Collected data:
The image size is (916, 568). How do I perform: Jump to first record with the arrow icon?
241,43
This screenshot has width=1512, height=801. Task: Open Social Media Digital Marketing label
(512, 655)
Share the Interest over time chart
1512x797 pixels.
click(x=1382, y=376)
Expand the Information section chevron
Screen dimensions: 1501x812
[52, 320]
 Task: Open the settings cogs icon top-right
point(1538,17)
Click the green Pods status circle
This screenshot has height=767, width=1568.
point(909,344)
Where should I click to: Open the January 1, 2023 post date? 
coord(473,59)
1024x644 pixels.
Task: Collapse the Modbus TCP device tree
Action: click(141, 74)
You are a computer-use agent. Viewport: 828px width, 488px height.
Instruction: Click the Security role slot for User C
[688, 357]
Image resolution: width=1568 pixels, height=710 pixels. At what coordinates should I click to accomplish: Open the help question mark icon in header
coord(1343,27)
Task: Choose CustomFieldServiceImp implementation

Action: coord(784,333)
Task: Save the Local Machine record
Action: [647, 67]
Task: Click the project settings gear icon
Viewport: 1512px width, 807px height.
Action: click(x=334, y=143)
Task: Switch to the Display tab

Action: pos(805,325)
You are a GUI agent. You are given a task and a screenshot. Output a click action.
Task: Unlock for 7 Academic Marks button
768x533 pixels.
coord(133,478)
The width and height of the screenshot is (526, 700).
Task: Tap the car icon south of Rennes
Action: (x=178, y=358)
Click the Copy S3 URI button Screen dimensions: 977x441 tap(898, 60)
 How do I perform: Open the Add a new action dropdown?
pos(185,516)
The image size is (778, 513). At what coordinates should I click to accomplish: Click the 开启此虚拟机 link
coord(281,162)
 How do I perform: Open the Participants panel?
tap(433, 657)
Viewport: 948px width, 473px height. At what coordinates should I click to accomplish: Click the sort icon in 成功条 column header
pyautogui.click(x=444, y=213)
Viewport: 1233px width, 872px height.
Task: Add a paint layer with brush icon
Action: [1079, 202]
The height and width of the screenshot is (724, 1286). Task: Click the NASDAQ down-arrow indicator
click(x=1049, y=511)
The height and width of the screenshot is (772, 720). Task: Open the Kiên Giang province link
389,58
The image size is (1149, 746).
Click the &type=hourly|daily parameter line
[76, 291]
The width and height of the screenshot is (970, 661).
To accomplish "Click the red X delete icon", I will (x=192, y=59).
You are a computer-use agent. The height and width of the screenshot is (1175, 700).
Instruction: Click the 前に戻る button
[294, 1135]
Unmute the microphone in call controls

◆ WORK TO BE COMPLETED:
Give the entries again exactly, every one.

◆ REPLY:
The image size is (916, 568). How do I perform: Jump to first record with the arrow icon?
241,43
This screenshot has width=1512, height=801. Task: Open Social Media Digital Marketing label
(512, 655)
Share the Interest over time chart
1512x797 pixels.
click(x=1382, y=376)
Expand the Information section chevron
Screen dimensions: 1501x812
[52, 320]
 Task: Open the settings cogs icon top-right
point(1538,17)
Click the green Pods status circle
This screenshot has height=767, width=1568.
point(909,344)
Where should I click to: Open the January 1, 2023 post date? 
coord(473,59)
1024x644 pixels.
Task: Collapse the Modbus TCP device tree
Action: click(141, 74)
You are a computer-use agent. Viewport: 828px width, 488px height.
Instruction: Click the Security role slot for User C
[688, 357]
Image resolution: width=1568 pixels, height=710 pixels. At what coordinates should I click to accomplish: Open the help question mark icon in header
coord(1343,27)
Task: Choose CustomFieldServiceImp implementation

Action: coord(784,333)
Task: Save the Local Machine record
Action: [647, 67]
Task: Click the project settings gear icon
Viewport: 1512px width, 807px height.
Action: click(x=334, y=143)
Task: Switch to the Display tab

Action: pos(805,325)
You are a GUI agent. You are given a task and a screenshot. Output a click action.
Task: Unlock for 7 Academic Marks button
768x533 pixels.
coord(133,478)
The width and height of the screenshot is (526, 700).
Task: Tap the car icon south of Rennes
Action: (x=178, y=358)
Click the Copy S3 URI button Screen dimensions: 977x441 tap(898, 60)
 How do I perform: Open the Add a new action dropdown?
pos(185,516)
The image size is (778, 513). At what coordinates should I click to accomplish: Click the 开启此虚拟机 link
coord(281,162)
 How do I perform: Open the Participants panel?
tap(433, 657)
Viewport: 948px width, 473px height. At what coordinates should I click to accomplish: Click the sort icon in 成功条 column header
pyautogui.click(x=444, y=213)
Viewport: 1233px width, 872px height.
Task: Add a paint layer with brush icon
Action: [1079, 202]
The height and width of the screenshot is (724, 1286). Task: Click the NASDAQ down-arrow indicator
click(x=1049, y=511)
The height and width of the screenshot is (772, 720). Task: Open the Kiên Giang province link
389,58
The image size is (1149, 746).
Click the &type=hourly|daily parameter line
[76, 291]
The width and height of the screenshot is (970, 661).
To accomplish "Click the red X delete icon", I will (x=192, y=59).
You are a computer-use agent. The height and width of the screenshot is (1175, 700).
Instruction: Click the 前に戻る button
[294, 1135]
Unmute the microphone in call controls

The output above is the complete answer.